1 Introduction
Nowadays, social networks are becoming an integral part of everyone's life. Along with the expansion of the social networks influence, the number of problems associated with them increases dramatically, including the volume of the offensive language in social media increase.
The challenge of the identifying the various types of hate speech (e.g., racism, aggression, misogyny) in social media is very complicated because of the different meaning of slurs and offenses depend on their context, a gender and type of users and another factors how it was shown in [1,2].
According to [3], it is possible to identify the main features that help to identify hate speech in social media (including, e.g., slurs in messages, problematic hashtags or criticisms of minorities without a well-founded argument). However, it should be noted that different types of offensive messages have different characteristics, for example, the authors of [4] demonstrated that sexist messages are more interactive and more attitudinal than racist ones.
In this article we describe the different approaches for solving the problem of recognizing automatically a specific category of hate speech recognition: misogynistic messages in social networks. We concentrate on the datasets from Twitter, because it is one of the largest and the most popular social media platform, where people have an opportunity to share their opinions.

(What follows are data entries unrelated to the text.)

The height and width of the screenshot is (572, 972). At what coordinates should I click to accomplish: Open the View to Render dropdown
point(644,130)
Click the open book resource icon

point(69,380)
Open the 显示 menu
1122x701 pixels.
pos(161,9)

The paper is organized as follows. Some relevant information about the problem of misogyny detection is described in Section 2. Section 3 presents the main principal approaches to deal with the task of misogynistic message identification. In Section 4, some shared tasks in this area are described and analyzed. In Section 5, we present our conclusions. The problem of misogyny detection in Twitter Misogyny is one of the most urgent problems of the modern world, so the problem of misogyny detection should be identified as a separate group of hate speech.
This group of offensive messages has its own characteristics and patterns. It includes many aspects, such as sexual harassment, the stereotypes associated with "stupid" women's behavior against male, objectification of the female body and a lot of other problems. Also note that despite the fact that the problem of misogyny detection in social media is quite new, the researchers have already enough data to speak about the linguistic features of misogynistic messages. It is necessary to create systems that are able to recognize this kind of aggressive language and to prevent its spread.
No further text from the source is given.